Il racconto di Bukowski si sviluppa in un’atmosfera paranormale: Hitler, una volta ritornato, rapisce il presidente americano e si prepara a riprendere il potere assumendo le sembianze e il posto di quello. Il dittatore tedesco non è attorniato da alcun tono adulatore, mentre il presidente americano è rappresentato nella miseria dell’incresciosa e assurda situazione in cui è venuto a trovarsi. L’intervento di Hitler va a giocare con la storia contemporanea americana, contestualizzata: gli anni successivi all’assassinio dei fratelli Kennedy.

Si può presupporre che Svastica abbia una vena provocatoria e polemica verso la politica americana e la sua infallibilità, d’altronde sono temi ricorrenti nella produzione dell’autore. In ogni caso sarà impossibile non cogliere il sarcasmo che si cela alle spalle della situazione paradossale, seppure sicuramente rimane un racconto insolito e unico che si distingue completamente dagli altri per gli eventi narrati. Con altrettanta certezza possiamo però affermare che non vi è alcun intento di apologia nazista.
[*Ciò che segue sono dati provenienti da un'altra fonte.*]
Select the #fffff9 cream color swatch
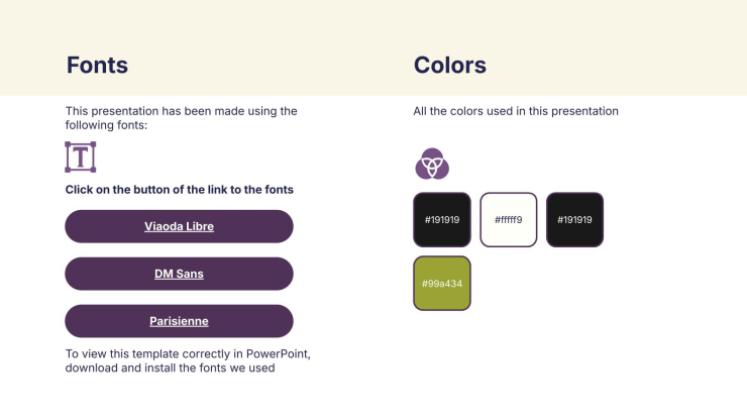The width and height of the screenshot is (747, 420). click(x=508, y=219)
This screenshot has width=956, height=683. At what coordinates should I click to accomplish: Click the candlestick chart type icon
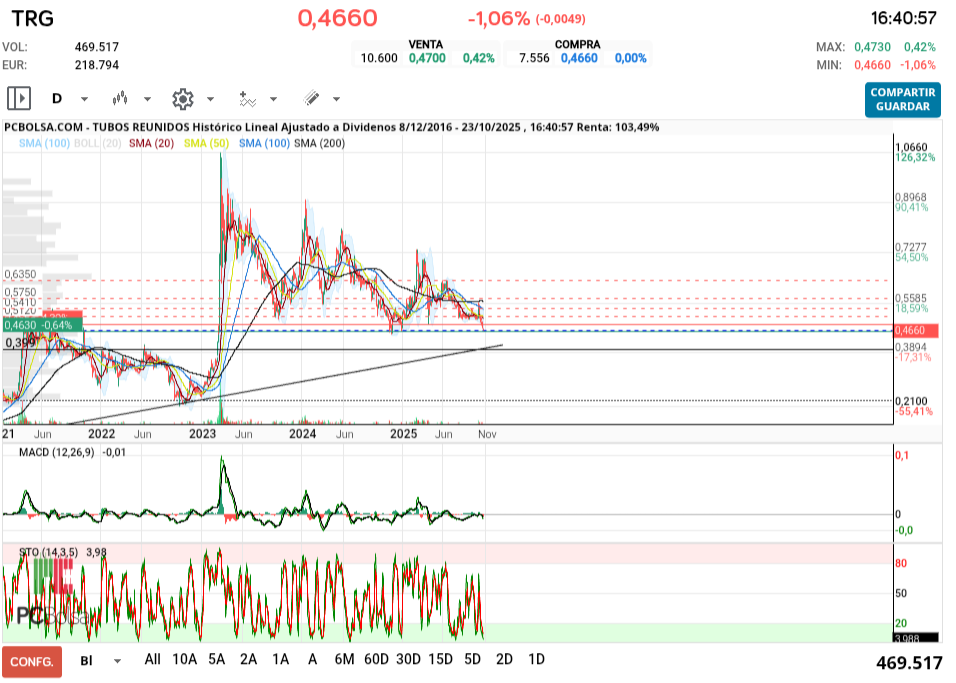click(x=121, y=98)
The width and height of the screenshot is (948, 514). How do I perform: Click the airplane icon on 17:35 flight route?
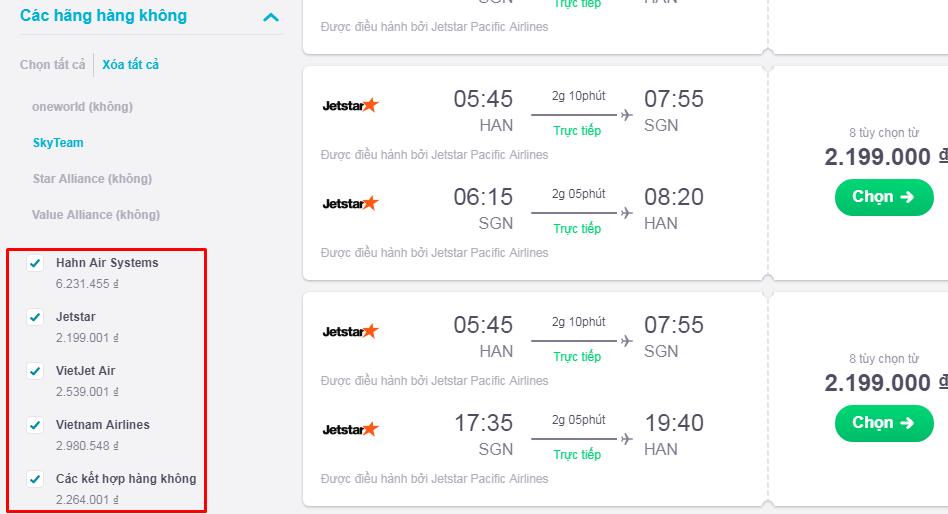click(627, 438)
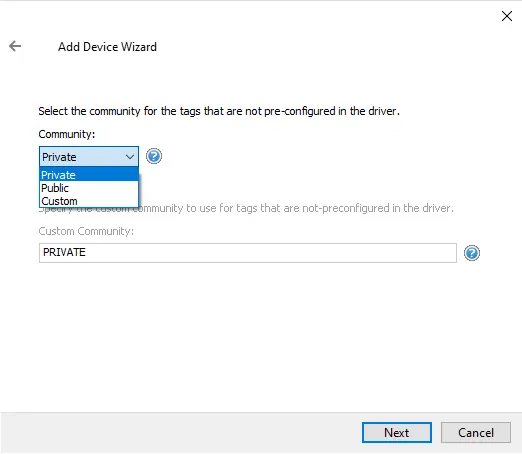The image size is (522, 454).
Task: Click into the Custom Community text field
Action: click(248, 253)
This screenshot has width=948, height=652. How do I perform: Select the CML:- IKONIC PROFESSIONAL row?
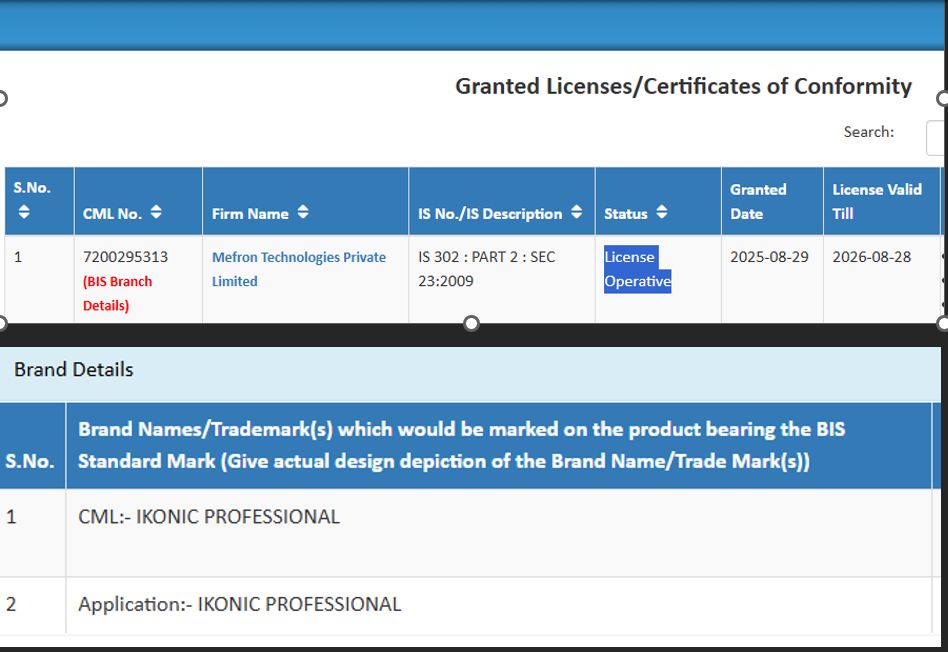coord(209,517)
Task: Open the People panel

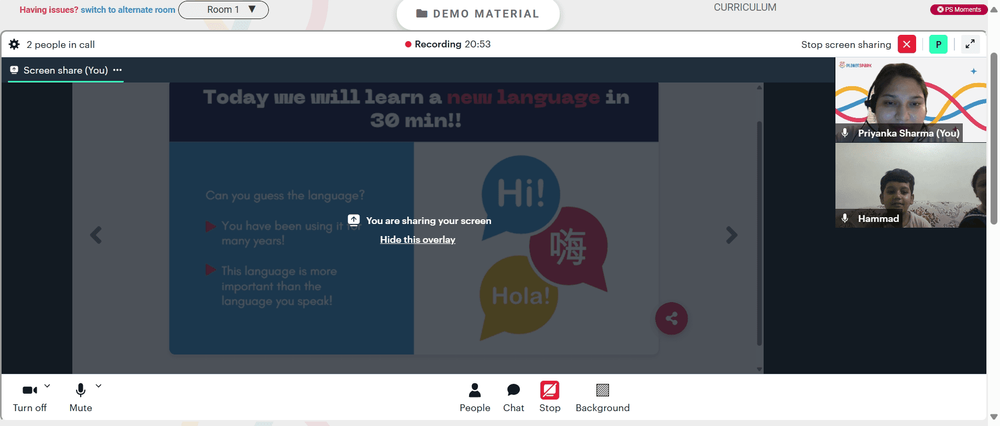Action: 475,398
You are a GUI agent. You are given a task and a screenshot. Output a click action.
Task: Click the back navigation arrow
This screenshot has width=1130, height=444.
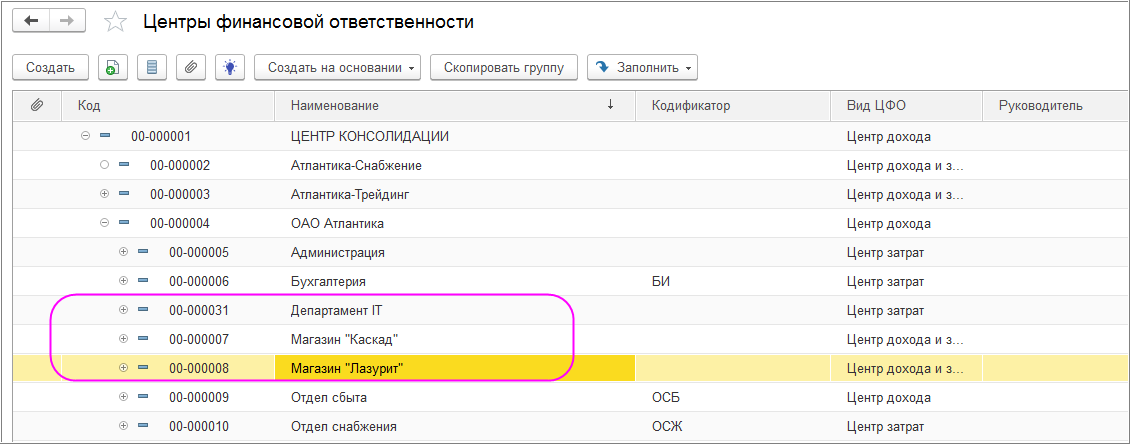click(31, 21)
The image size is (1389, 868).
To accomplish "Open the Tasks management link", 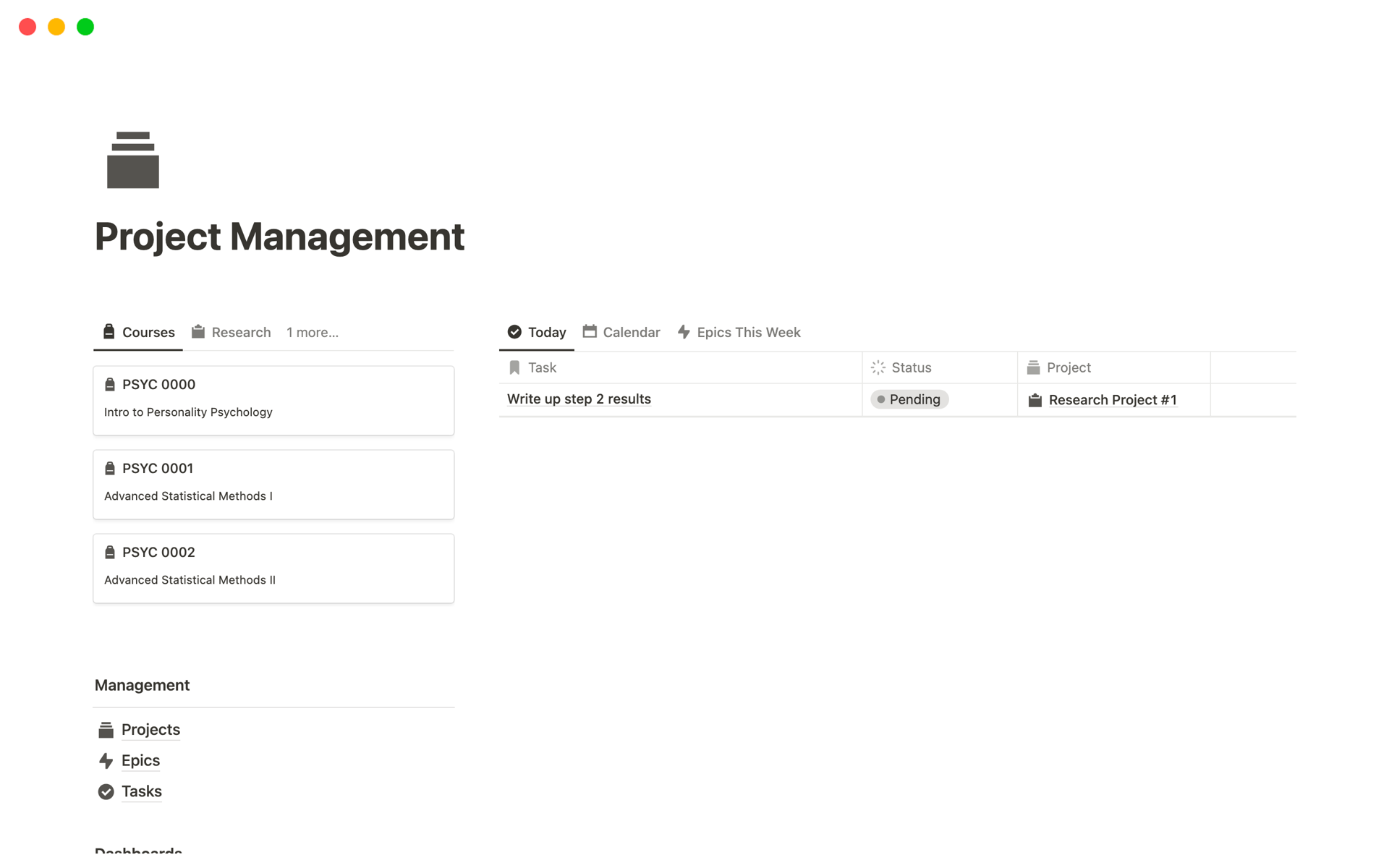I will [142, 792].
Quest’ultima nostra asserzione può essere confermata dall’altro libro che ha posto sotto accusa lo scrittore, Panino al Prosciutto. Nel suddetto romanzo autobiografico Bukowski racconta di come, durante la frequentazione del L.A. City College contemporanea alla seconda guerra mondiale, la maggior parte della gente, soprattutto i professori, avesse un’idea che corrispondeva a quella dominante poiché “era intellettualmente di moda essere a favore dell’intervento americano nella guerra contro la Germania.”

In tale contesto Bukowski ebbe un atteggiamento disatteso, cominciò a diffondere dichiarazioni a favore di Hitler e frequentò un gruppo di giovani nazisti, ma è evidente leggendo come non nutrisse alcuna stima di loro e piuttosto li prendesse per i fondelli.

Per quanto concerne invece le dichiarazioni la spiegazione giunge dalle parole dell’autore stesso nel medesimo libro:

Per pura alienazione, e naturale spirito di contraddizione mi trovai schierato contro il loro punto di vista. A volte quando cominciavano a menarla con i mali del nazismo e del fascismo, io saltavo su e tiravo fuori qualche obiezione inventata lì per lì (…)Evitavo accuratamente ogni riferimento a negri ed ebrei, che, poveretti, non mi avevano mai dato rogne. Tutte le rogne che avevo avuto me le avevano date i bianchi ariani. Quindi non ero nazista per carattere o per scelta; erano gli insegnanti, ad appiccicarmi addosso quell’etichetta, con il loro atteggiamento conformista, le loro idee conformiste e i loro pregiudizi antitedeschi. Avevo anche letto da qualche parte che quando qualcuno doveva sostenere un’idea nella quale non credeva veramente riusciva a fare un lavoro molto più convincente che non quand’era convinto di ciò che diceva, il che mi dava un notevole vantaggio sugli insegnanti.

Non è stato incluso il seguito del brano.